In a decision that makes it easier for Medicare patients to sue their health maintenance organizations, the California Supreme Court ruled yesterday that the widow of an Orange County businessman was entitled to seek compensation under state tort laws.

Critics of H.M.O.’s said the 5-to-2 ruling was part of a trend by courts to scale back the immunity from lawsuits that has protected managed care companies.

But Jon N. Manzanares, a lawyer for the defendant, PacifiCare Health Systems, said the decision in the case, Barbara McCall v. PacifiCare of California, was “ripe for review” by the United States Supreme Court.

Mrs. McCall’s husband, George, of Costa Mesa, died at age 58 in 1999 after a lung transplant that he had sought for two years. During that time, he contested a refusal to approve the transplant by his doctor and PacifiCare, the country’s largest operator of Medicare H.M.O.’s.

Carol S. Jimenez, the McCall’s lawyer, said: “The floodgates are now open. H.M.O.’s will be held accountable.” Ms. Jimenez said that Mr. McCall was able to get on a waiting list for a transplant only after he disenrolled from the H.M.O. and applied under traditional Medicare.

He had Medicare disability coverage because a progressive lung disease prevented him from working.

The court majority yesterday upheld an appeals court ruling that Mr. McCall had the right to sue in state court. A PacifiCare administrative process had supported the denial by his doctor, Lakshmi Shukla of Greater Newport Physicians Inc., and PacifiCare.

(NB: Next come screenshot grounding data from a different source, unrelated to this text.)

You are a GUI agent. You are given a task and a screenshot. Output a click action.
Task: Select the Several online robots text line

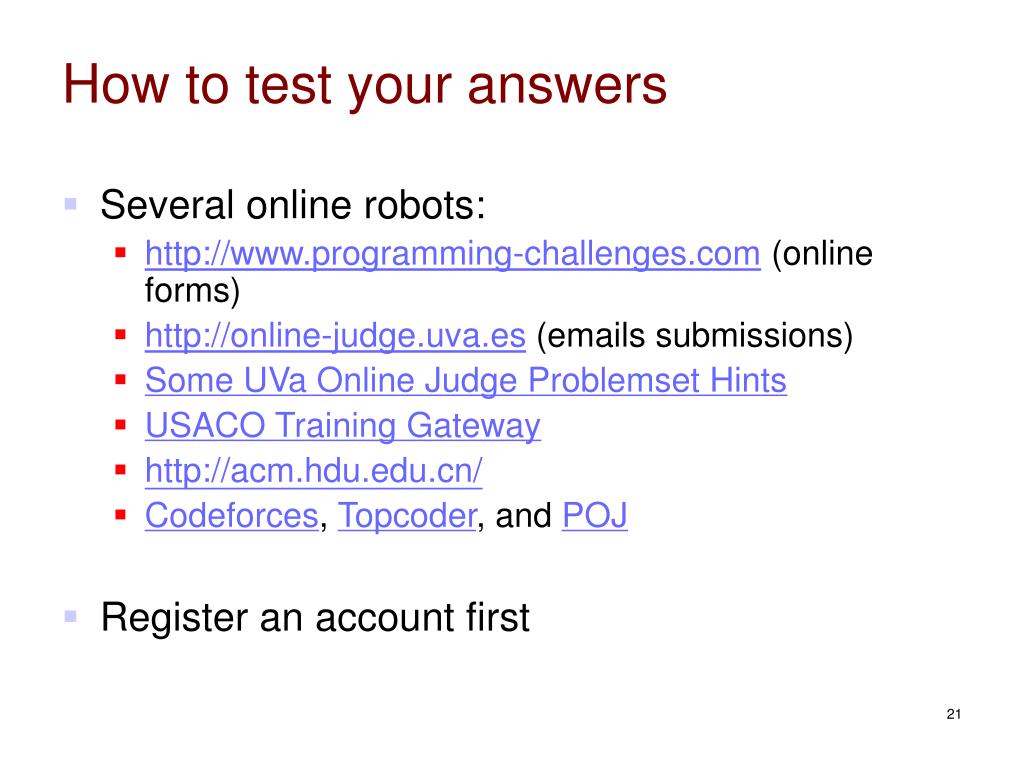pos(293,205)
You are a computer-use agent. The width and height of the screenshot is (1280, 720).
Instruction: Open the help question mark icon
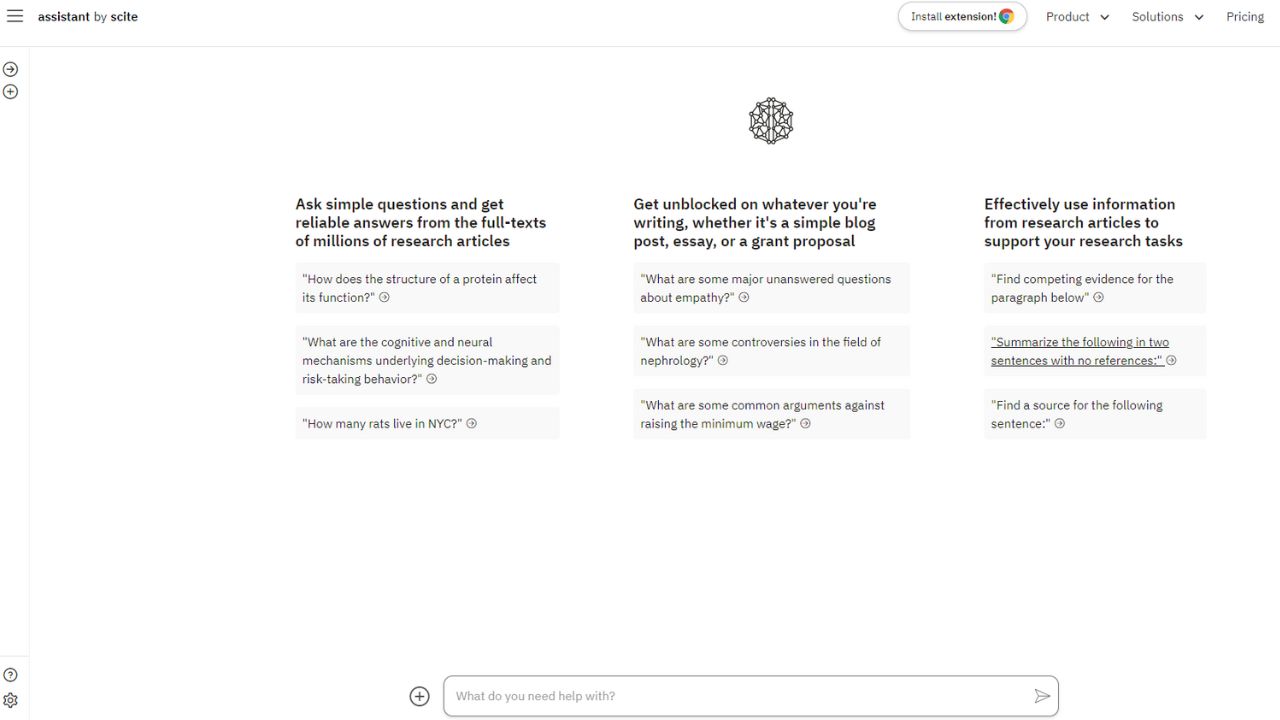[x=11, y=675]
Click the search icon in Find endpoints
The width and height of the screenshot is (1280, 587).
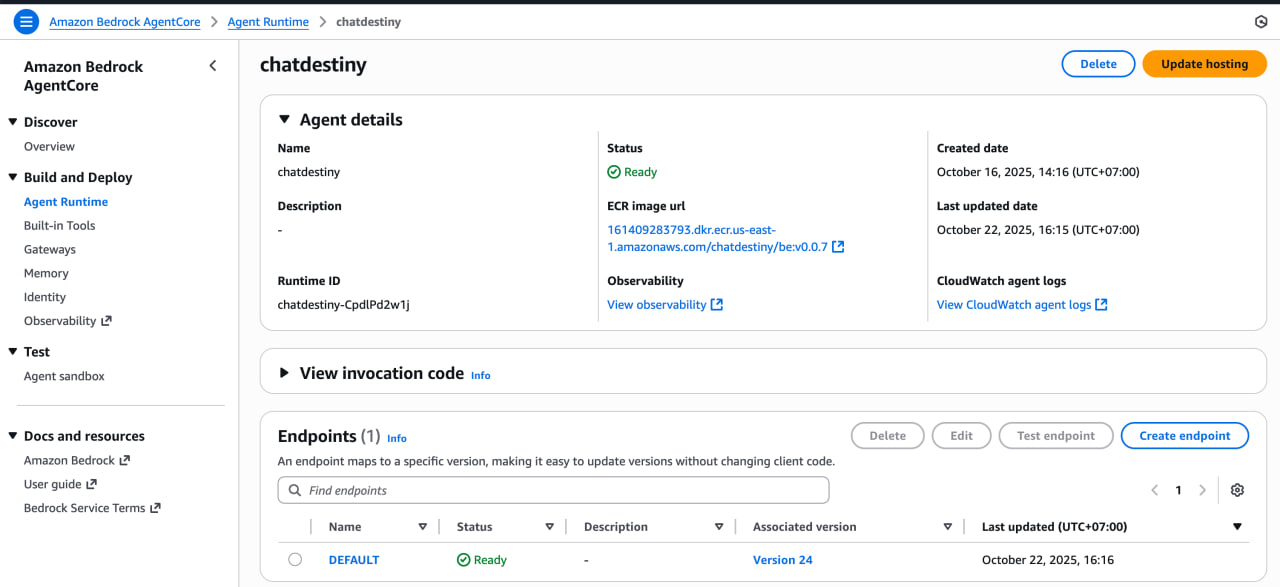point(294,491)
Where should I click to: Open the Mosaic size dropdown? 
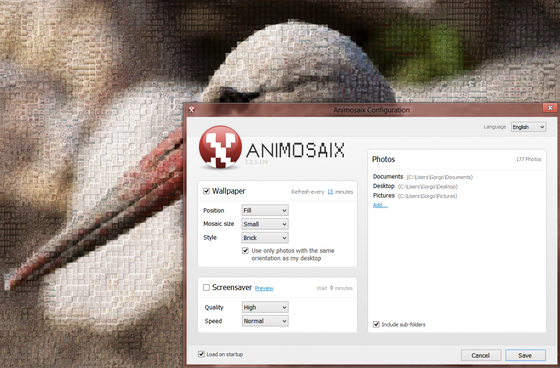click(265, 224)
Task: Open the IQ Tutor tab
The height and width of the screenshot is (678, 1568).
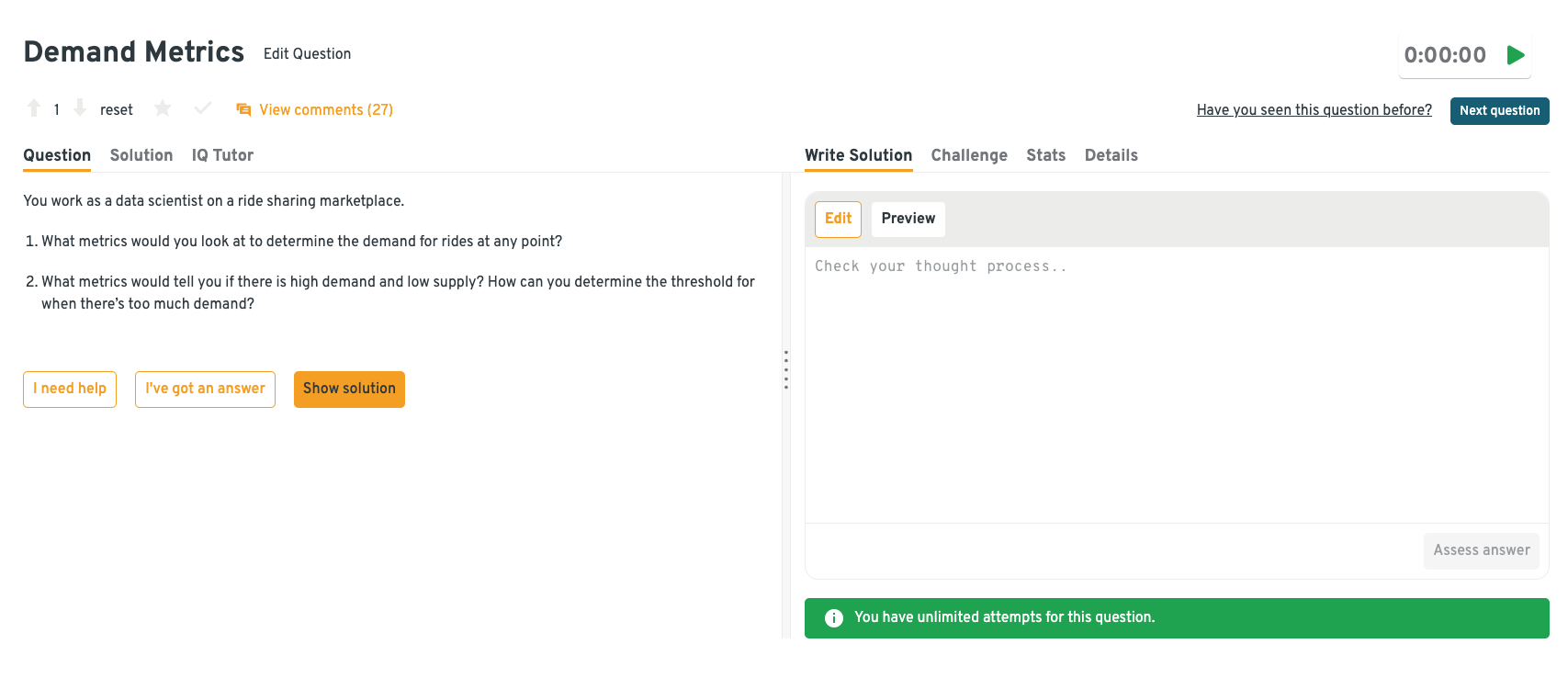Action: pyautogui.click(x=222, y=155)
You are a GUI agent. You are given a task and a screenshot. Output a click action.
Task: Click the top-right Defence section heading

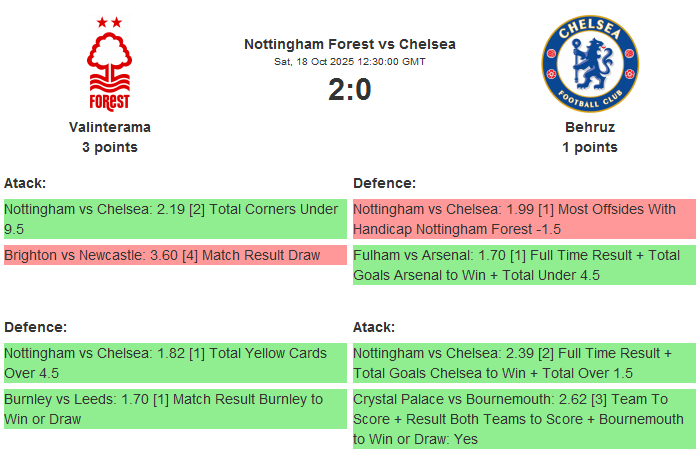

PacifiCare, based in Santa Ana, Calif., said in a statement that the ruling “disregards Congressional mandate and key U.S. Supreme Court decisions regarding Medicare coverage determinations.”

The majority opinion said there was disagreement among state and federal courts on whether claims against a Medicare H.M.O. had to be reviewed under Medicare administrative procedures. But Ms. Jimenez said that “every federal court had ruled that patients could sue a Medicare H.M.O. for medical damages.”

The dissenting court minority said the decision disregarded the intent of Congress and “all but assures that Medicare’s administrative process will cease to function as a meaningful limit on judicial review.”

Jeffrey Ehrlich, a plaintiff’s lawyer in Claremont, Calif., with Shernoff, Bidart & Darras, said he expected that two separate cases before the State Supreme Court and several more cases in lower courts would now go to trial.

Jamie Court, executive director of the Foundation for Taxpayer and Consumer Rights, said the decision would have ramifications beyond California. He said it was “a big victory” over legal claims that H.M.O.’s were not liable in state courts.

About 1.5 million of the four million California Medicare beneficiaries are in health maintenance organizations, including 600,000 in H.M.O.’s of PacifiCare’s Secure Horizons unit.